• [Page extract]
= = = = =
Notebook Magics

In [1]:
import pandas as pd
import numpy as np
import holoviews as hv
from holoviews import opts
hv.extension('bokeh', 'matplotlib')

The Applying Customizations user guide describes the currently recommended way to customize your visualizations in HoloViews. Those mechanisms use standard Python syntax but they are not the only way to apply options as there is a much older approach for working with HoloViews that is specific to notebooks.

From the start, HoloViews aimed to enable rapid exploration of data in Jupyter Notebooks. For this reason, when you load the HoloViews extension in a notebook, you also get a set of IPython magics. IPython magics use a syntax that is not standard Python and the HoloViews magics only apply in the notebook environment (and not the IPython terminal for instance).

The advantages of the notebook magics are:

  • They allow tab-completion in the notebook environment (but so do the more recent option builders and hv.output mechanisms).
  • They allow very concise expression of options and settings.
= = = = =
Records from a pointing dataset:
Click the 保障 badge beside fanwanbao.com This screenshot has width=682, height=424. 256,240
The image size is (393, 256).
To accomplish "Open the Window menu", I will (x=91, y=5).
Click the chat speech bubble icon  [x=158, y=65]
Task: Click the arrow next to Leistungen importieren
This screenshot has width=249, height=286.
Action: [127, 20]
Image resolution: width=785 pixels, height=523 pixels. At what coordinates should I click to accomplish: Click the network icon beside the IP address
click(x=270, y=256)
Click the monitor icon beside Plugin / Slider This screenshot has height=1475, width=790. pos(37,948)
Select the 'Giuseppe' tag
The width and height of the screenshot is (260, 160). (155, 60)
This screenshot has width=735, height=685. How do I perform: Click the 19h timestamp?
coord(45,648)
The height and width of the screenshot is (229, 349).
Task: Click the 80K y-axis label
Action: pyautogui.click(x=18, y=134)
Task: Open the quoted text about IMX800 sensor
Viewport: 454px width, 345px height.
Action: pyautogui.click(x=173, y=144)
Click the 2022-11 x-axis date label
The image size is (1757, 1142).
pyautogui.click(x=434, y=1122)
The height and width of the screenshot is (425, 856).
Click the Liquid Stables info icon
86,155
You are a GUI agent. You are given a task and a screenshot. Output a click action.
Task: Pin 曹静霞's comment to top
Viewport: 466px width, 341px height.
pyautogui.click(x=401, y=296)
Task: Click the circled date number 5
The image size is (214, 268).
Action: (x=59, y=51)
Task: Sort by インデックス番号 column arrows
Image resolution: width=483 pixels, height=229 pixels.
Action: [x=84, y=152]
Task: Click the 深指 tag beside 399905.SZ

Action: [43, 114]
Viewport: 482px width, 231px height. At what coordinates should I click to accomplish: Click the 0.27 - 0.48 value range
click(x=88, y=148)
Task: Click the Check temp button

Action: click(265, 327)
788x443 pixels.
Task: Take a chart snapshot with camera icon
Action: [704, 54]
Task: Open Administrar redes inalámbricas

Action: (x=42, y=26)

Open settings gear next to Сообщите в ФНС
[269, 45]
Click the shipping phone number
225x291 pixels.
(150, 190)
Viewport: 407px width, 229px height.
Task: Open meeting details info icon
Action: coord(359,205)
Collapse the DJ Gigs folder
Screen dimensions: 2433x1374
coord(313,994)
= = = = =
• [Directives]
1. In the notebook magics page, rewrite the passage from "The Applying Customizations" to "specific to notebooks.", putting "ordinary Python syntax" in place of "standard Python syntax".
2. Using the notebook magics page, explain in one to three sentences why loading the HoloViews extension in a notebook also provides a set of IPython magics.
3. Write the next part of the HoloViews notebook magics page, starting after its final sentence.

• [Answers to the exercise]
1.
The Applying Customizations user guide describes the currently recommended way to customize your visualizations in HoloViews. Those mechanisms use ordinary Python syntax but they are not the only way to apply options as there is a much older approach for working with HoloViews that is specific to notebooks.

2. HoloViews was designed from the start to enable rapid exploration of data in Jupyter Notebooks. For that reason, loading its extension in a notebook also brings in a set of IPython magics.

3.
Unfortunately, they also have some serious disadvantages:

  • They are not Python syntax which makes it difficult to use code written with magics in notebooks anywhere else. For instance, it makes it harder to use such code with bokeh server or panel.
  • They have their own special syntax which is very concise but also rather mysterious.

These disadvantages means the magics can be bewildering to anyone unfamiliar with the IPython specific syntax and HoloViews itself, and are no longer recommended for these reasons. This user guide documents these magics to allow people to understand older notebooks using HoloViews and to help people update these old notebooks to use the recommended Python API.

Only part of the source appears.